TEXT EXCERPT:

# # # # #

Laura Llaneli
Artist, living and working in Barcelona
Music Studies and Diploma in Graphic Design. BA in Fine Arts and Master Degree in Sound Art, Universitat de Barcelona .
Art for change 2019, Premi Miquel Casablancas 2018, Premi Embarrat 2017 and Barcelona Producció 2014.
Exhibitions at Casal Solleric (Palma, Mallorca), Joan Miró Foundation (Barcelona), ADN Gallery, Casaplan (Valparaíso, Chile), Swinton & Grant (Madrid), MMSU (Croatia), Art3 (France) and
Fundació Antoni Tàpies among others.
How Laura describes her art practice
My work explores the relationship between sound-musical production and experience, language and contemporary visual arts practices and devices emphasizing the impact of variations on stable patterns and structures in certain cultural products, testing the resistance of language as code or sound as social icon.
My work focuses on artistic/musical production, education and research with projects formalized in concerts, installations, performances, records or publications.
What is special about the way we teach at Metàfora?

# # # # #

RAW RECORDS:
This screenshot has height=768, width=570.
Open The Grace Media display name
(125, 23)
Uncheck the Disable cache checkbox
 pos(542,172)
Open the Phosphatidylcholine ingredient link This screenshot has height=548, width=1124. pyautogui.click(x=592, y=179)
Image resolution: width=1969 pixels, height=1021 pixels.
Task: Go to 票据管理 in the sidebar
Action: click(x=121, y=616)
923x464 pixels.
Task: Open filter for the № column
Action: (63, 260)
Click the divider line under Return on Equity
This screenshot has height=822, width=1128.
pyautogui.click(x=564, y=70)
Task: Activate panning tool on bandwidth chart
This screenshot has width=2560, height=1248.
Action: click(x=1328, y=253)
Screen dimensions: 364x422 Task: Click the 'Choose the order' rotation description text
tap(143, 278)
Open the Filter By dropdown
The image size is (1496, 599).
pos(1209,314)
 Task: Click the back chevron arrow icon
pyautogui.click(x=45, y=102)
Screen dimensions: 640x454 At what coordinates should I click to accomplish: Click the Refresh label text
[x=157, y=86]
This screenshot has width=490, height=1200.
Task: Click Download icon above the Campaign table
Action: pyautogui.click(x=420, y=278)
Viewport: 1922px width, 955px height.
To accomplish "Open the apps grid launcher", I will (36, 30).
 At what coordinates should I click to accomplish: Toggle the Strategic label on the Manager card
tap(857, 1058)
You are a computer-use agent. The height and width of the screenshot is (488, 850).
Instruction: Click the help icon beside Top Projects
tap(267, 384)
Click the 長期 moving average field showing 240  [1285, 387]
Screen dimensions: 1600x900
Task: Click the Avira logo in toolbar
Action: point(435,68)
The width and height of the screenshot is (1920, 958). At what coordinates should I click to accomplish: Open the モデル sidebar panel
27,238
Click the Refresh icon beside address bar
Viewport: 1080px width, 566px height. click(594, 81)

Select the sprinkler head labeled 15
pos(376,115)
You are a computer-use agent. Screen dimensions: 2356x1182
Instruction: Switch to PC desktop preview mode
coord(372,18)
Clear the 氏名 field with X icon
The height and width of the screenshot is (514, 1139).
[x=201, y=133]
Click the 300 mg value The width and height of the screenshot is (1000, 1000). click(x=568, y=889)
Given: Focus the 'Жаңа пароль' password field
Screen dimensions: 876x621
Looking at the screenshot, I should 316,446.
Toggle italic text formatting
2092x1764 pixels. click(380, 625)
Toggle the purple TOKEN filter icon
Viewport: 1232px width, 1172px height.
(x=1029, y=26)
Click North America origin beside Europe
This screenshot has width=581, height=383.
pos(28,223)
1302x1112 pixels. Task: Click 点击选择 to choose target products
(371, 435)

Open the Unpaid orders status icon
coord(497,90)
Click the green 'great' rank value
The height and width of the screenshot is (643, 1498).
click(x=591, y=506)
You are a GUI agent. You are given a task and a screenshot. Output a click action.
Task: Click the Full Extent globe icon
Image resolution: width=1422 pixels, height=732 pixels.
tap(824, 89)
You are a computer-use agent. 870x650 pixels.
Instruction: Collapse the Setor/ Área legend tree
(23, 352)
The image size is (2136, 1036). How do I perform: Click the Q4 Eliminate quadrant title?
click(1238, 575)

# # # # #

TASKS TO PERFORM:
1) Translate this sentence from the artist bio into French: "My work focuses on artistic/musical production, education and research with projects formalized in concerts, installations, performances, records or publications."
2) In the records, rewrite the part that opens with the line containing "You are a computer-use agent. The" and closes with the line containing "Action: point(435,68)", changing "help" to "info" and leaving everything else untouched. Give only those lines.

CORRECT ANSWERS:
1) Mon travail se concentre sur la production artistique/musicale, l'éducation et la recherche, avec des projets formalisés sous forme de concerts, d'installations, de performances, de disques ou de publications.

2)
You are a computer-use agent. The height and width of the screenshot is (488, 850).
Instruction: Click the info icon beside Top Projects
tap(267, 384)
Click the 長期 moving average field showing 240  [1285, 387]
Screen dimensions: 1600x900
Task: Click the Avira logo in toolbar
Action: point(435,68)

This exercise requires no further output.